* Task to carry out
Line by line, return the listing exactly, without any of the images.

* Given information
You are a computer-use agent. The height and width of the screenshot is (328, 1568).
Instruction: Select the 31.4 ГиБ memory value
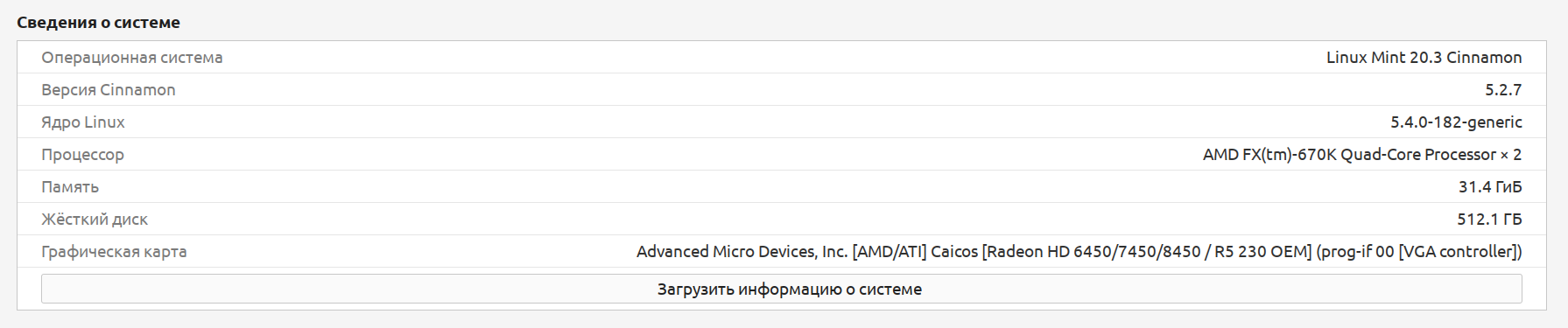(1490, 187)
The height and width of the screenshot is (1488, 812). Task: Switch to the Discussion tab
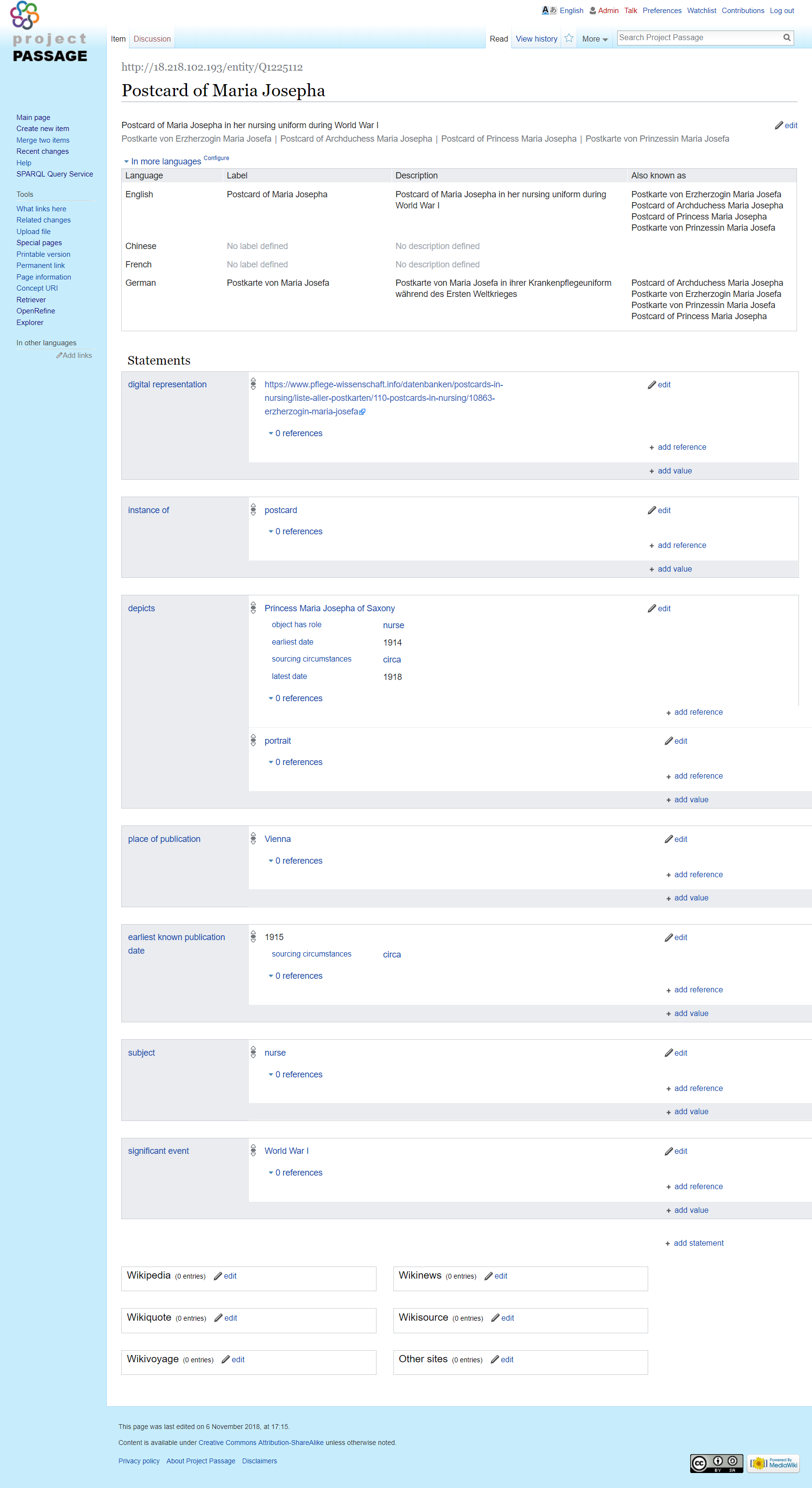point(152,39)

* Response to this exercise
You are a computer-use agent. The height and width of the screenshot is (328, 1568).
Instruction: Select the 31.4 ГиБ memory value
(1490, 187)
The height and width of the screenshot is (1488, 812). Task: Switch to the Discussion tab
point(152,39)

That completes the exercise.